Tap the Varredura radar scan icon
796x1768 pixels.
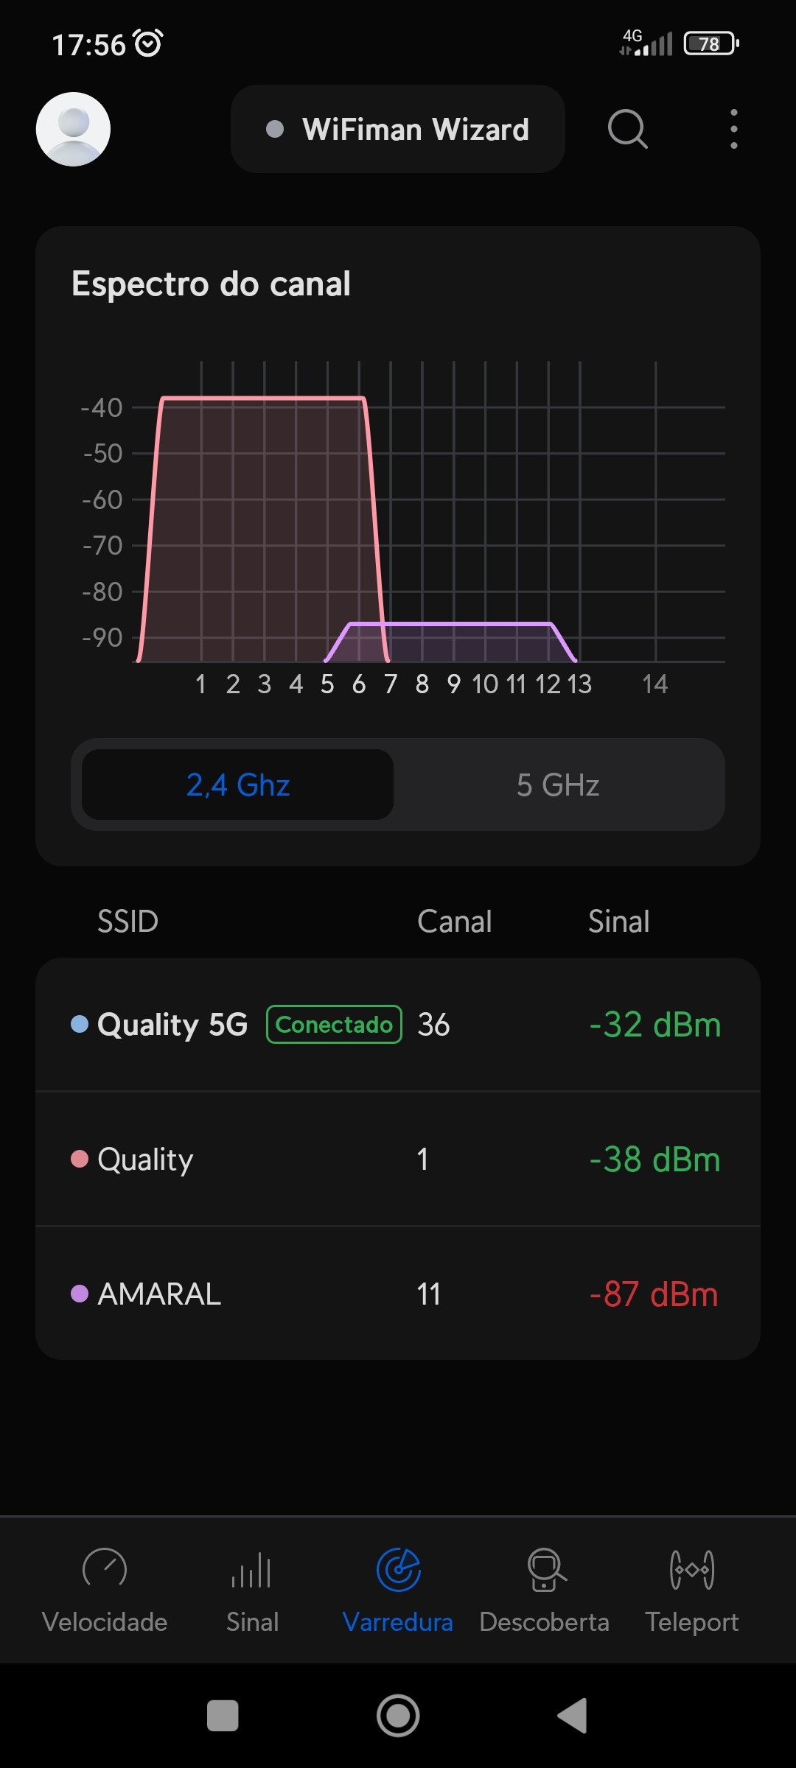click(398, 1569)
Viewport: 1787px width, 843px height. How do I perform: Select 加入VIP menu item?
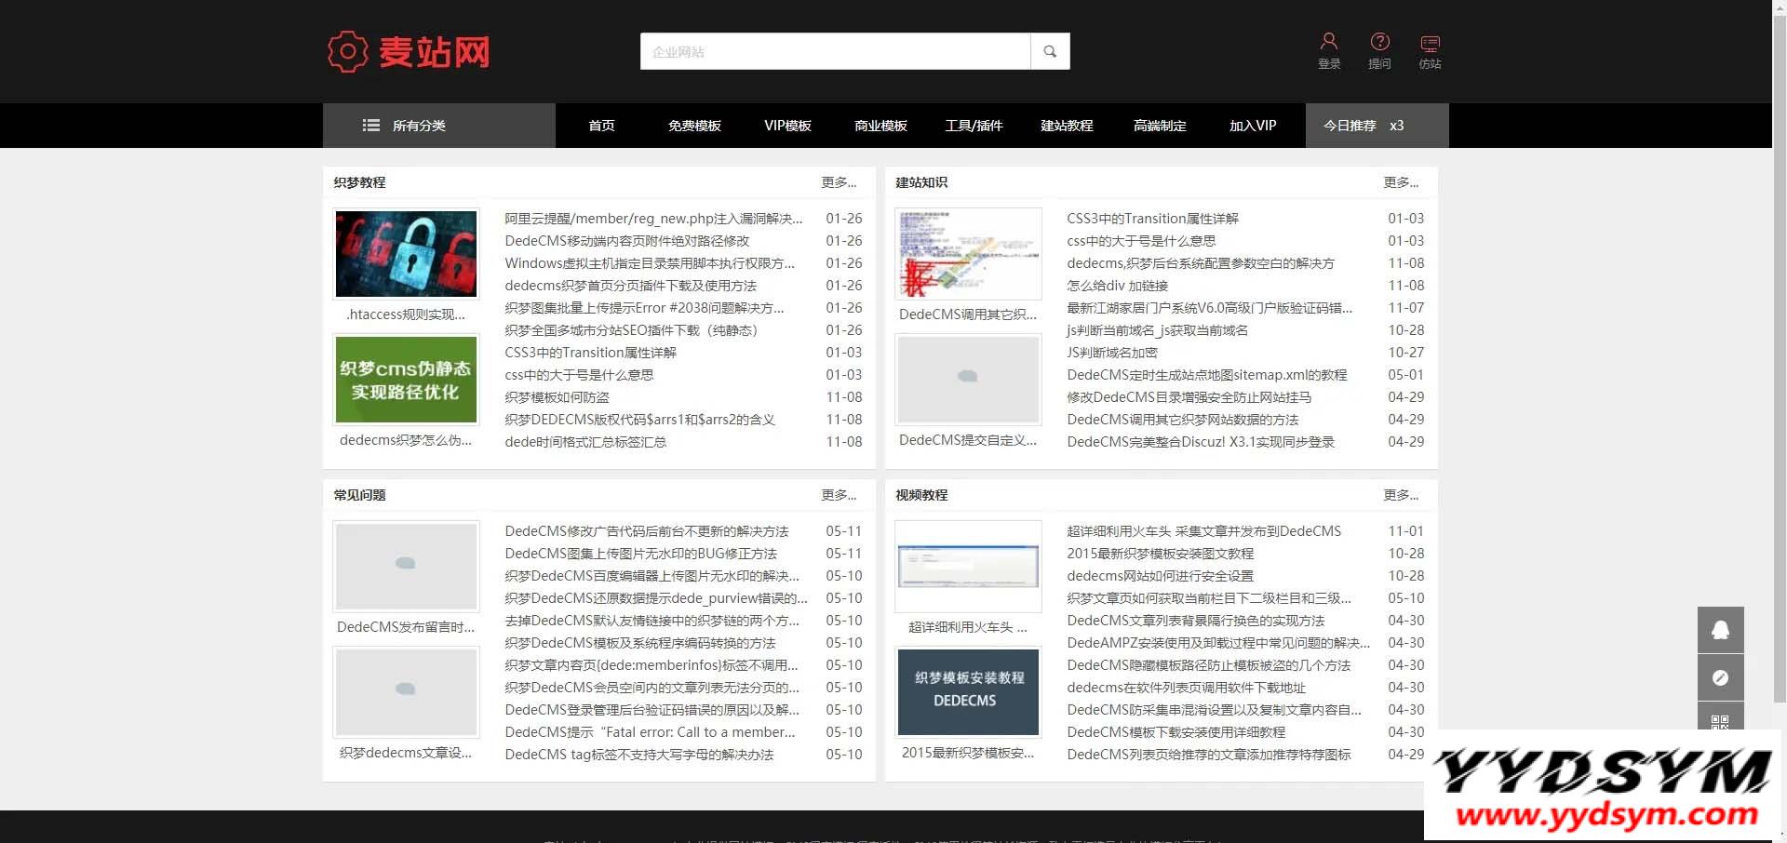(x=1253, y=126)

| Work to be completed |
Each entry should come back exactly as written, with its pictures omitted.

| Answer below |
Tap the Varredura radar scan icon
796x1768 pixels.
click(398, 1569)
Viewport: 1787px width, 843px height. How do I perform: Select 加入VIP menu item?
(x=1253, y=126)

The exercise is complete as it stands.